_Alıştırma Bölümleri_
A. Cusco yazısında "PERU CUSCO MACHU" sözleriyle başlayıp "pek hoş olmuyor." sözleriyle biten bölümü harfi harfine kopyalayın.
B. Cusco yazısına göre şu soruları yanıtlayın:
(i) Cusco'nun en önemli meydanı hangisidir?
(ii) Ertesi gün için hangi yere tur alınıyor?
(iii) Akşam hostelin salonunda kiminle televizyon seyrediliyor?

--- Okuma Parçası ---

Salı, Mart 22, 2011

PERU CUSCO MACHU PİCCHU

12-13.03.2011
Cusco’dayım. Her Peru şehrinde olduğu gibi buranın da en önemli meydanı Plaza de Armas. Etrafında bir katedral, bir kilise ve kolonyal evlerden oluşan bar ve lokantalar var.  Sokaklarda dolanıp yarın için  Sacred Valley yani kutsal vadi için bir tur alıyorum. Hostelim çok şık ferah bir yer. Akşam salonunda Koreli bir kızla tv seyrediyoruz. Geceleri çok dışarı çıkmaktan hoşlanmıyorum. Kafa dengi biri olmadan gece takılmak pek hoş olmuyor.

--- Çıkarılan Malzeme ---

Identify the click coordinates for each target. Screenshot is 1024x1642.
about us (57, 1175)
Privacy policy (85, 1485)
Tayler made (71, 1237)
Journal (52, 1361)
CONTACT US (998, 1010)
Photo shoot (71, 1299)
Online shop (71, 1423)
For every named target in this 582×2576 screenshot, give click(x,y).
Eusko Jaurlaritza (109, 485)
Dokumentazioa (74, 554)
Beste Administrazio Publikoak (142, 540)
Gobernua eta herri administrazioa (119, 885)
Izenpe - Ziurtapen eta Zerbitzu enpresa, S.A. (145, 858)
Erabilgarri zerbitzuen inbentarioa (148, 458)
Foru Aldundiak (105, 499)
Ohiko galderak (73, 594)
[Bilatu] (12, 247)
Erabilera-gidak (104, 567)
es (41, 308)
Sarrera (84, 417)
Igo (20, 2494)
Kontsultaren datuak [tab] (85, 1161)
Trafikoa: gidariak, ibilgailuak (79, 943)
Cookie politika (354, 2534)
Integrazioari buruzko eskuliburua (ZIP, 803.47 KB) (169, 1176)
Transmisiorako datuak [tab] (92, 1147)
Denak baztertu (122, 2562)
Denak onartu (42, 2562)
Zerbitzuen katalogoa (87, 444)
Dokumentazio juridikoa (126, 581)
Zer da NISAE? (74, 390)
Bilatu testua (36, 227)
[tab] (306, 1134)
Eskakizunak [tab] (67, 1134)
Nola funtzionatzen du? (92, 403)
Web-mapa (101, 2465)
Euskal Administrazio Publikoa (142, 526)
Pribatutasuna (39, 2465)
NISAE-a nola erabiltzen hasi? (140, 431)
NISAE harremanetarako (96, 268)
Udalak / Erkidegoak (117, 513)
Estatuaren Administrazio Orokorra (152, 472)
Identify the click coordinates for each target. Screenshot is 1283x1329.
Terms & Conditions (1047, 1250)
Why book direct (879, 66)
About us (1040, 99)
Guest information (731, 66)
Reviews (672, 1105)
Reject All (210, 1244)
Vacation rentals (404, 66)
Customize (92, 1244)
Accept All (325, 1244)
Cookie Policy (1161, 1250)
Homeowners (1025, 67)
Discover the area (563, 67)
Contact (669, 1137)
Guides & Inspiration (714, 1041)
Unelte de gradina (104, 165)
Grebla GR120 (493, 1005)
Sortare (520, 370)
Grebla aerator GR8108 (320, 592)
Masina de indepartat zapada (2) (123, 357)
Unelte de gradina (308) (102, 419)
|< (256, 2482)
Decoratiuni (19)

---

_Yanıtlar_
A.
PERU CUSCO MACHU PİCCHU

12-13.03.2011
Cusco’dayım. Her Peru şehrinde olduğu gibi buranın da en önemli meydanı Plaza de Armas. Etrafında bir katedral, bir kilise ve kolonyal evlerden oluşan bar ve lokantalar var.  Sokaklarda dolanıp yarın için  Sacred Valley yani kutsal vadi için bir tur alıyorum. Hostelim çok şık ferah bir yer. Akşam salonunda Koreli bir kızla tv seyrediyoruz. Geceleri çok dışarı çıkmaktan hoşlanmıyorum. Kafa dengi biri olmadan gece takılmak pek hoş olmuyor.

B.
(i) Plaza de Armas
(ii) Sacred Valley, yani kutsal vadi
(iii) Koreli bir kızla